Given the limited time to respond in the event of an official inquiry, you have to act fast. The first thing to do is to nominate a local officer responsible for collecting information. This could be the data protection officer (DPO), if you already have one (and if not, make sure to appoint a DPO as soon as feasible since all companies are required to have one!).
He or she will usually be the focal point for the whole effort, working in close contact with all other departments and with local counsel experienced in filing such requests. Departments that require the closest attention are typically HR, followed by IT, marketing and sales. In our experience, HR-related data processing is especially complicated because of the restrictive rules applicable to the processing of employee data under Russian law. The issue does not get any easier given how much employee data is gathered and that such data is often shared globally.
As outside counsel, one of our jobs is to ask the right questions of the people in charge of the relevant business processes. In fact, proper team play between all parties involved may be more crucial than simple knowledge of the law. It is often the case that the responsible persons simply forget or do not think of certain processes as subject to disclosure. Experience with similar cases and industry knowledge help prevent such mishaps and reduce the time and effort necessary to complete the notification.
Once an inventory of data processing activities has been completed, the company must:
1. identify the areas where corrective action needs to be taken, and
2. decide which issues should be resolved pre- and post-notification.
Q: Can I prepare the notification based on globally prepared personal data documents?
While they may certainly help, such documents need to be adapted. The easy part is to use the wording of the local law to describe the security measures to be adopted. What is complicated, however, are the grounds for processing.
In comparison to Europe, consent is the key ground for data processing in Russia. The legitimate interest ground that is often used in European documents has a very limited scope under Russian law and is virtually limited to overdue debt collection.
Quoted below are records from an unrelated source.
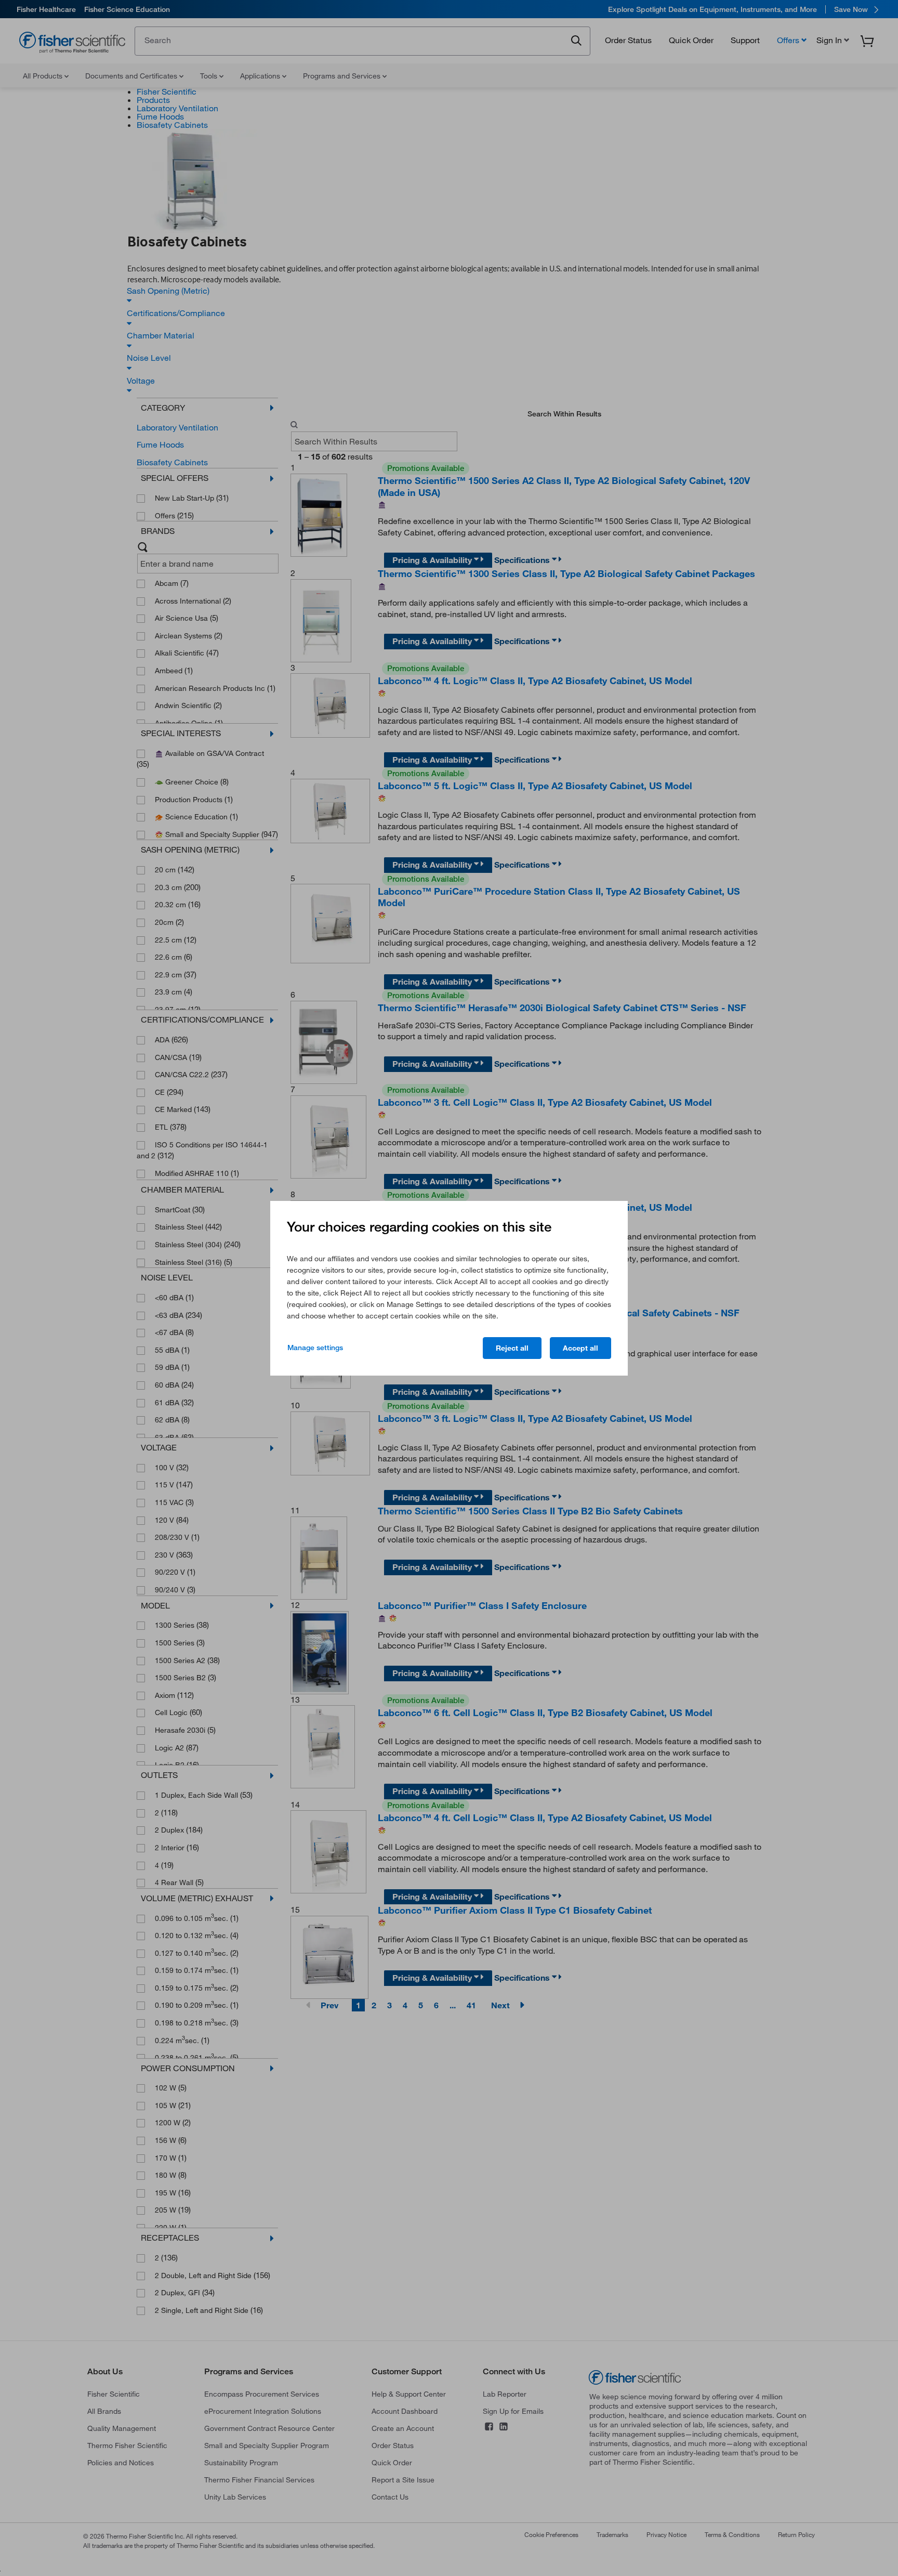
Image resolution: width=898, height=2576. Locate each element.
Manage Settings (315, 1347)
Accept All (580, 1348)
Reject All (512, 1348)
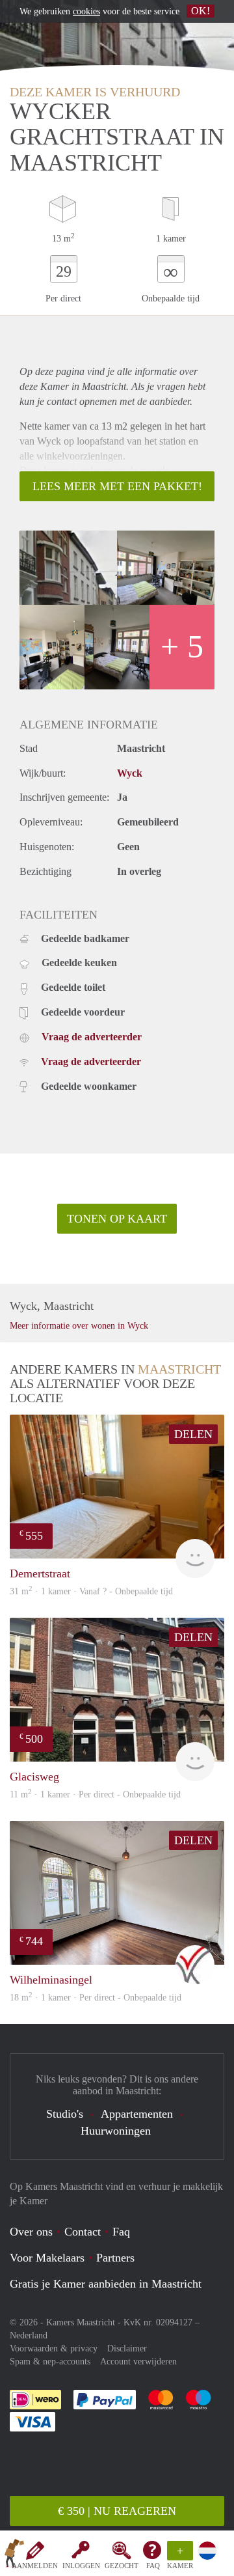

Relying on performance of a contract with the personal data subject will require you to show that the contract would be impossible to perform without the collection of personal data
Q: What about the question of where I keep data on Russian citizens?
Since 2015, companies are obliged to use a server in Russia to record, store, retrieve and update the personal data of Russian citizens. Since this rule applies to, among others, local employees, each local presence has to have a Russia-based server.
The question in the notification form asking for the location of the database containing the personal data of Russian citizens is essentially a request to confirm that the company complies with these requirements by indicating the physical address of the Russian IT facilities where the server is located.
Q: Do I have to wait for any approval by Roskomnadzor to commence processing?
Roskomnadzor usually processes notices within 30 days, after which it registers a company as an operator of personal data and adds its details to a publicly searchable register on its website.
Q: Am I obliged to update the notification?
Yes. This requirement is often overlooked, but companies have to update their notifications to the regulator within 10 days if the actual data processing activities taking place deviate from the description in previouslysubmitted notifications.
Q: Do you expect any changes in this procedure? Can we wait until this requirement is abolished?
We do not currently expect any major changes to or abolishment of the notification procedure.
However, Roskomnadzor periodically updates its recommended forms and official guidance on the notification procedure. Its law enforcement practice also evolves over time.